* DATA TO PROCESS
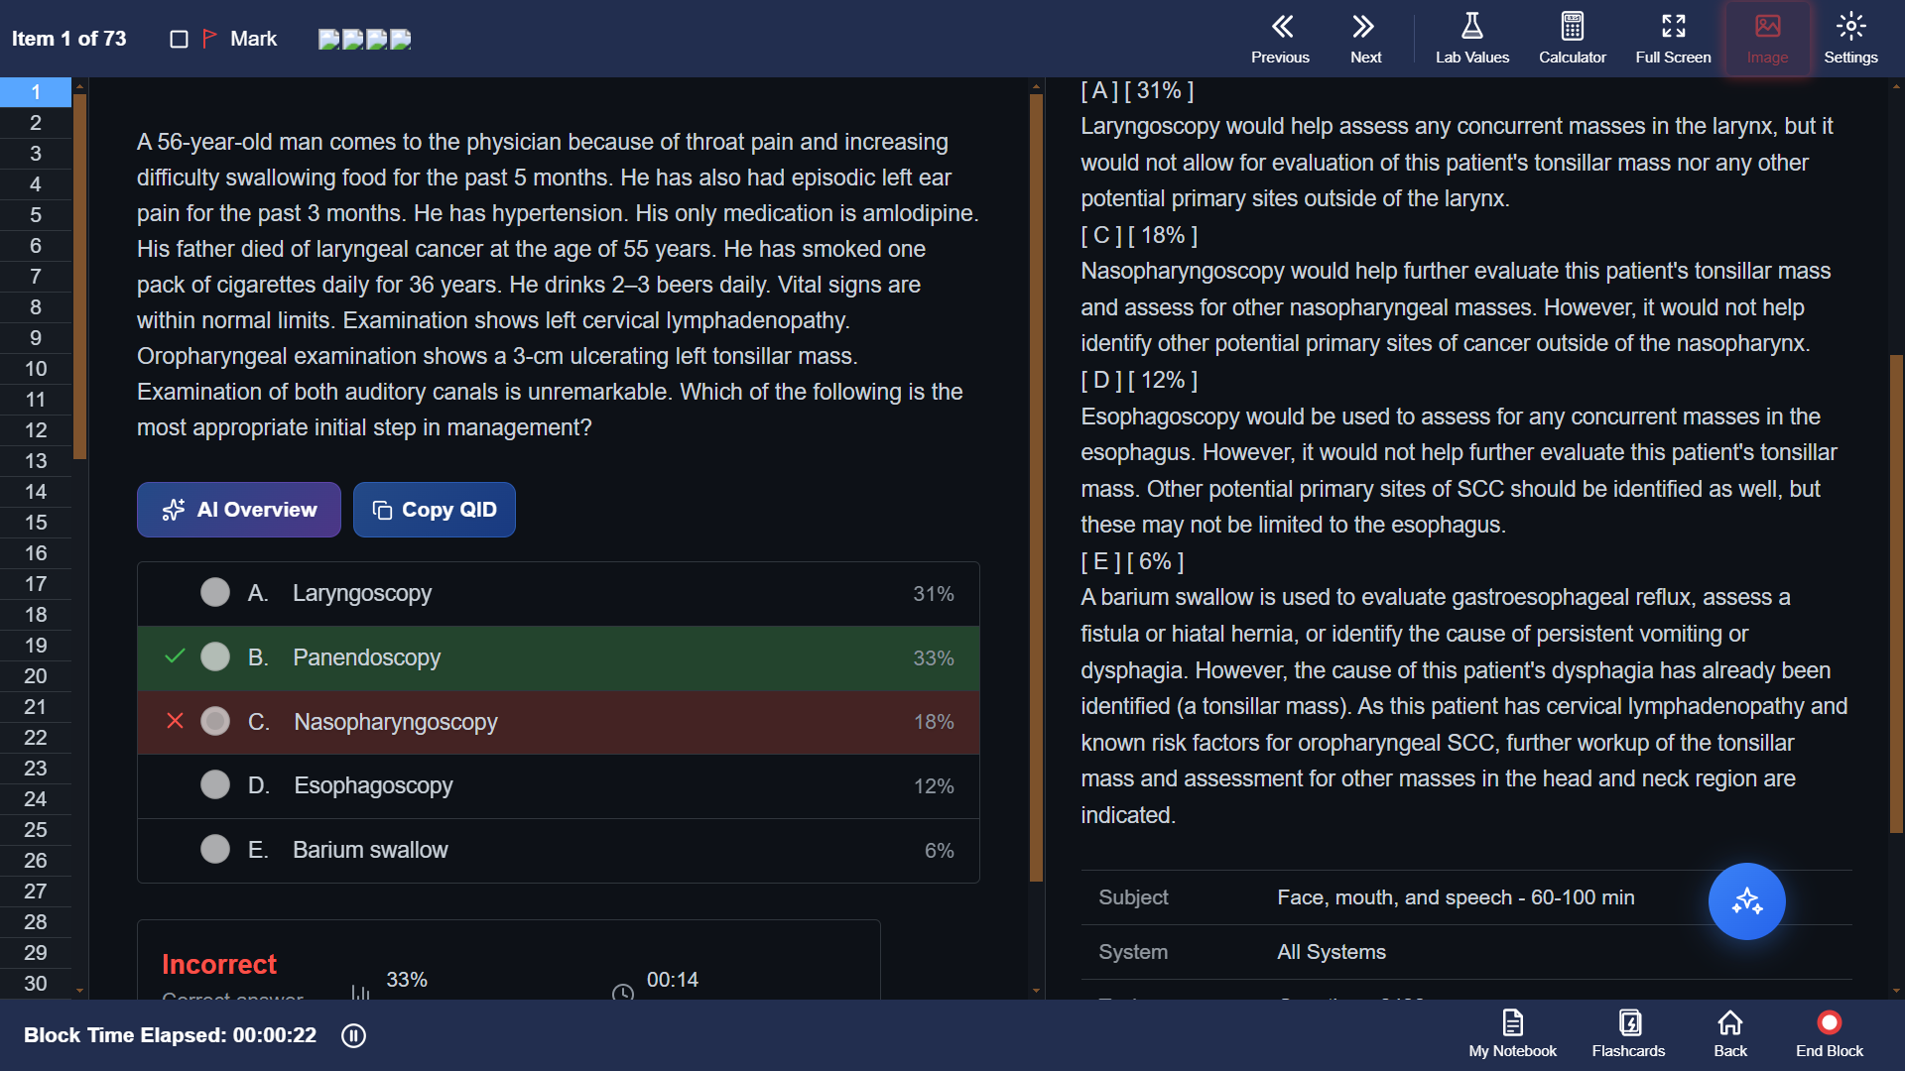1905x1071 pixels.
Task: Select answer E Barium swallow
Action: tap(559, 850)
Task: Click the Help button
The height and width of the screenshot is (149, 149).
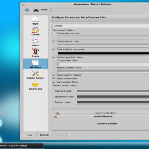Action: point(29,135)
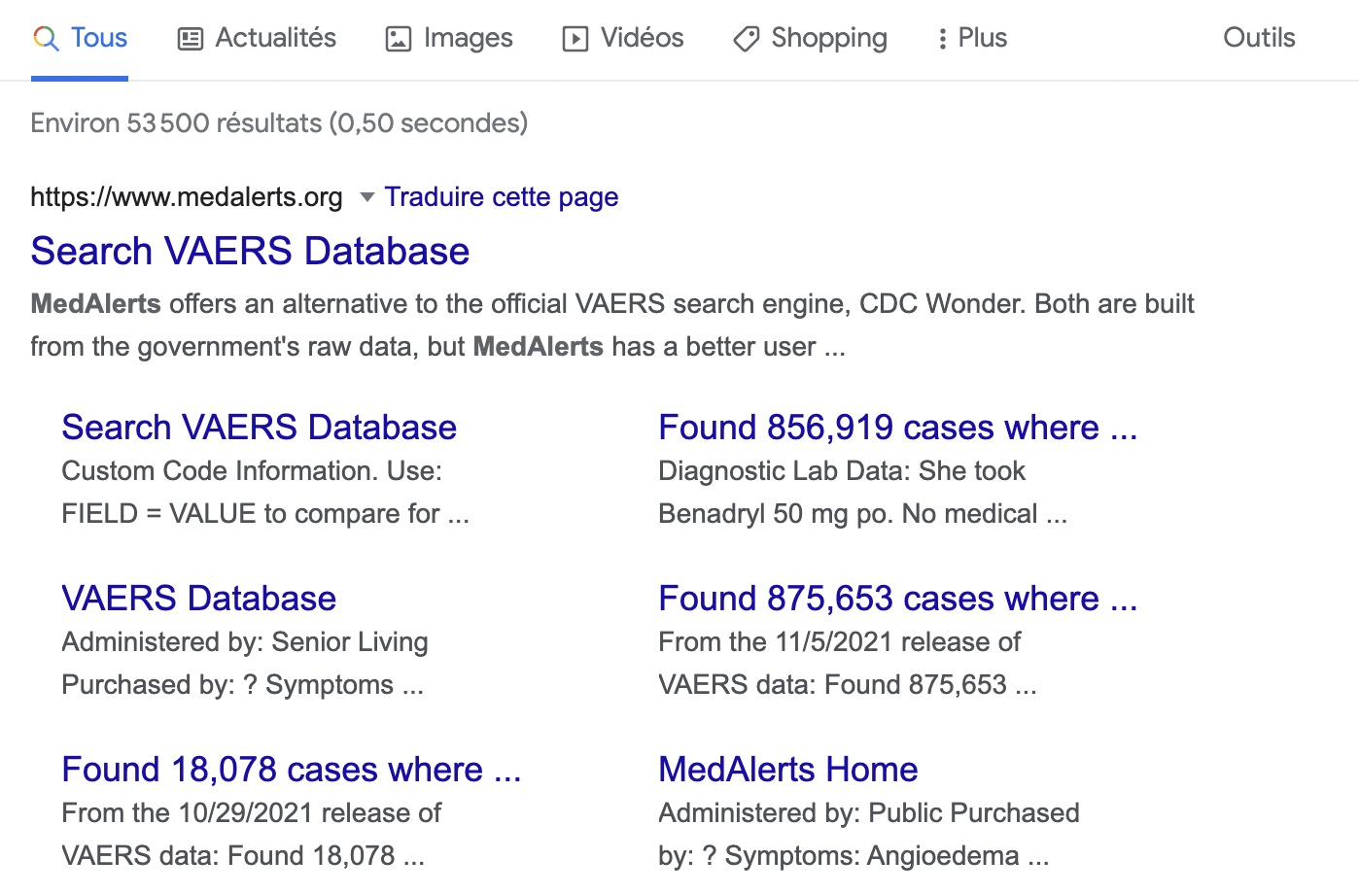Open the Found 856,919 cases sitelink
The image size is (1359, 894).
click(x=897, y=428)
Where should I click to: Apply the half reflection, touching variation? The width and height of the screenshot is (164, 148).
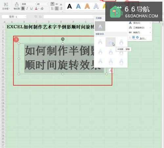coord(111,42)
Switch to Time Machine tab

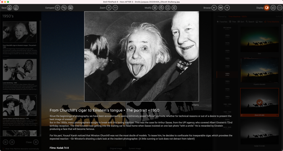coord(272,22)
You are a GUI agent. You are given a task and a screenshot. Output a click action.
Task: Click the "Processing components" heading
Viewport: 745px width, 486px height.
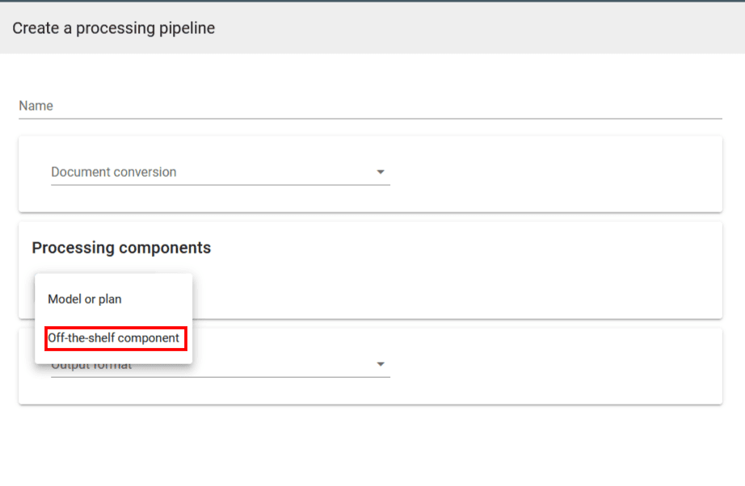tap(121, 248)
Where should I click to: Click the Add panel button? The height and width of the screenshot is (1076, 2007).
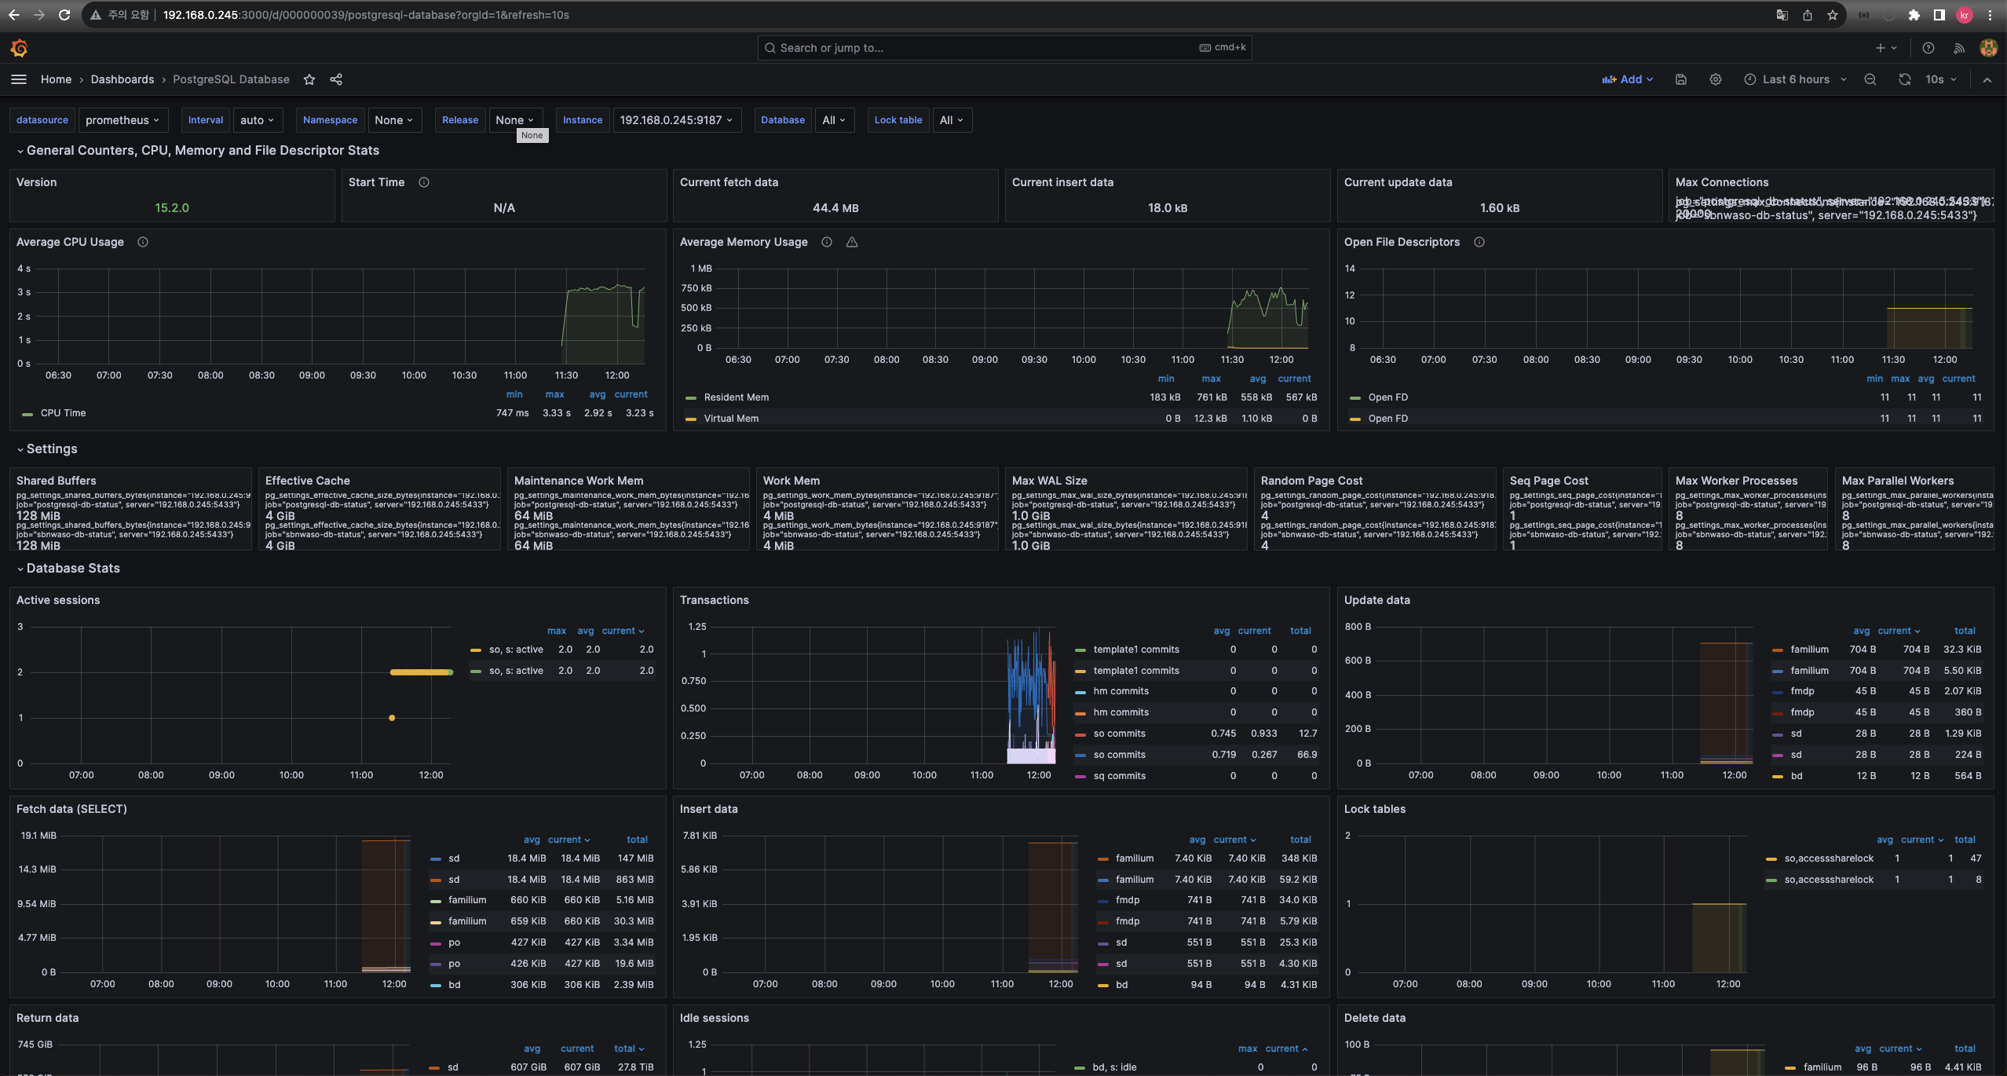click(1628, 79)
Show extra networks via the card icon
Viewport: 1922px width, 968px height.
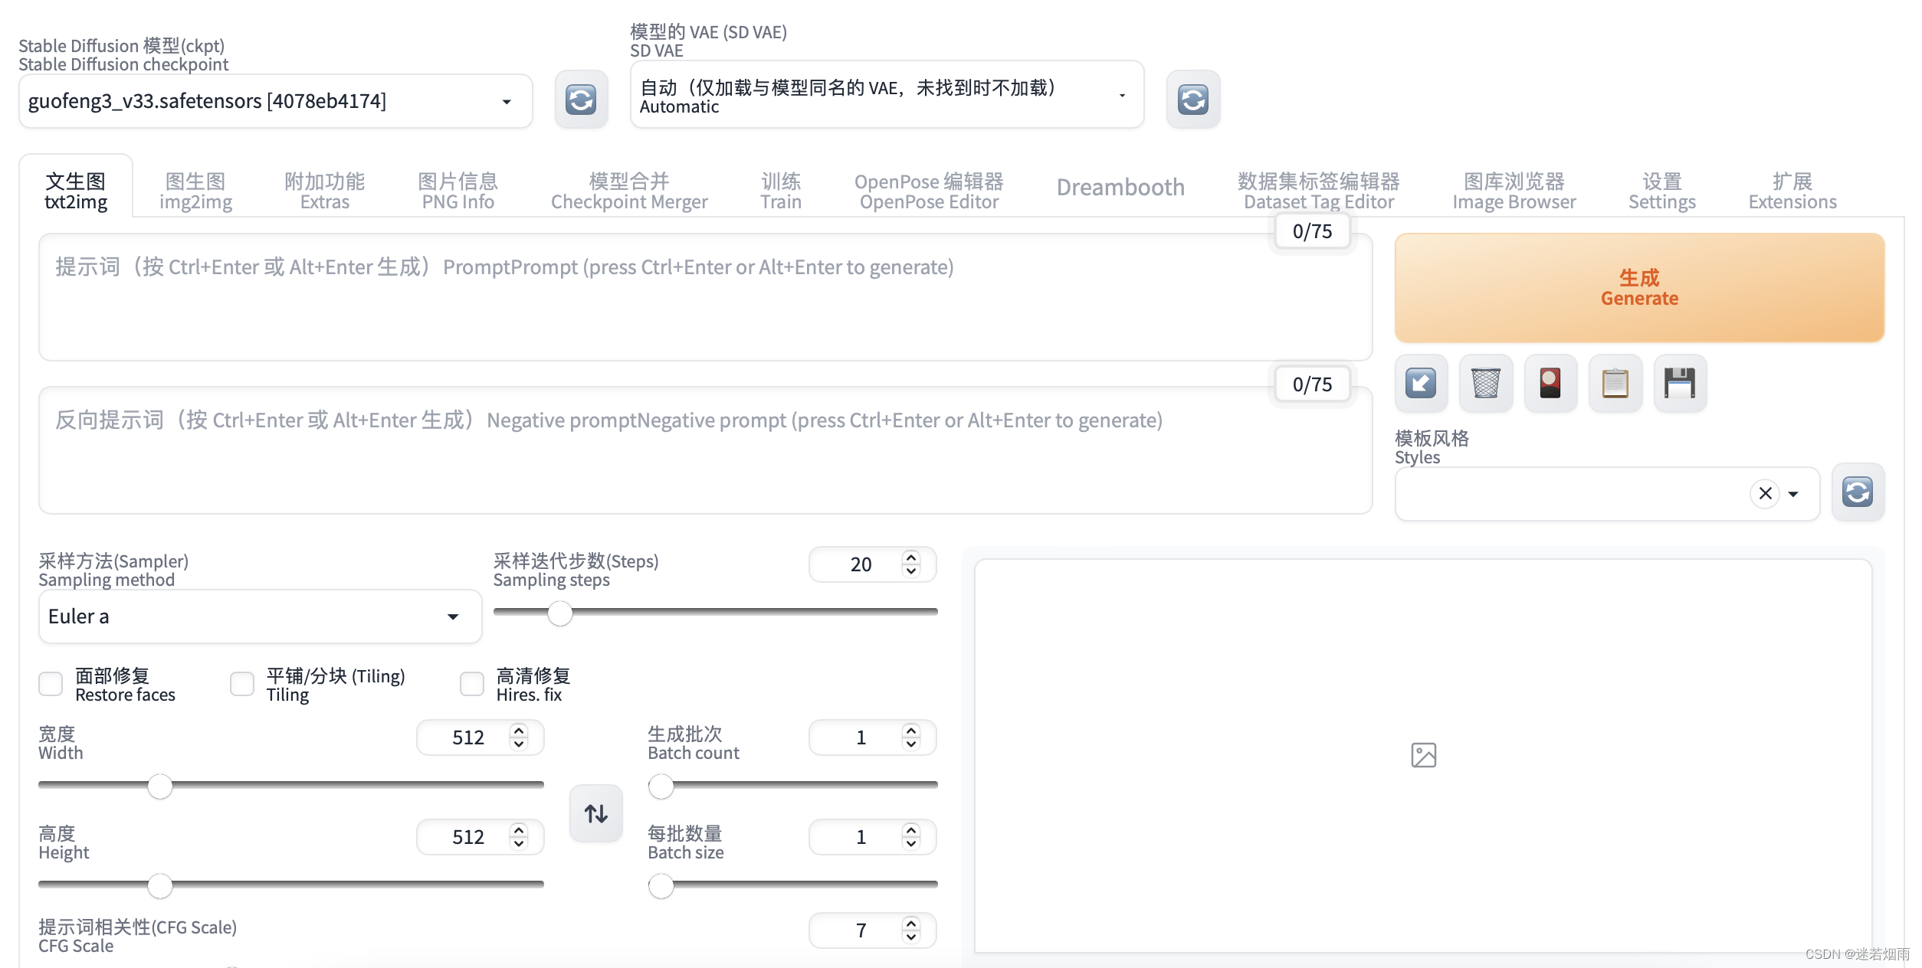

* DIRECTIVE
Put each line of the items above into a JSON list of strings, one string per line, omitting blank lines and leaving the pictures out.

* TASK SOLUTION
[
  "1905x1071 pixels.",
  "Task: Select answer E Barium swallow",
  "Action: tap(559, 850)",
  "Task: Click the Help button",
  "The height and width of the screenshot is (149, 149).",
  "Action: point(29,135)",
  "Open the Found 856,919 cases sitelink",
  "The image size is (1359, 894).",
  "click(x=897, y=428)",
  "Where should I click to: Apply the half reflection, touching variation? The width and height of the screenshot is (164, 148).",
  "coord(111,42)",
  "Switch to Time Machine tab",
  "coord(272,22)",
  "You are a GUI agent. You are given a task and a screenshot. Output a click action.",
  "Task: Click the \"Processing components\" heading",
  "Viewport: 745px width, 486px height.",
  "tap(121, 248)",
  "Where should I click to: Click the Add panel button? The height and width of the screenshot is (1076, 2007).",
  "click(1628, 79)",
  "Show extra networks via the card icon",
  "Viewport: 1922px width, 968px height."
]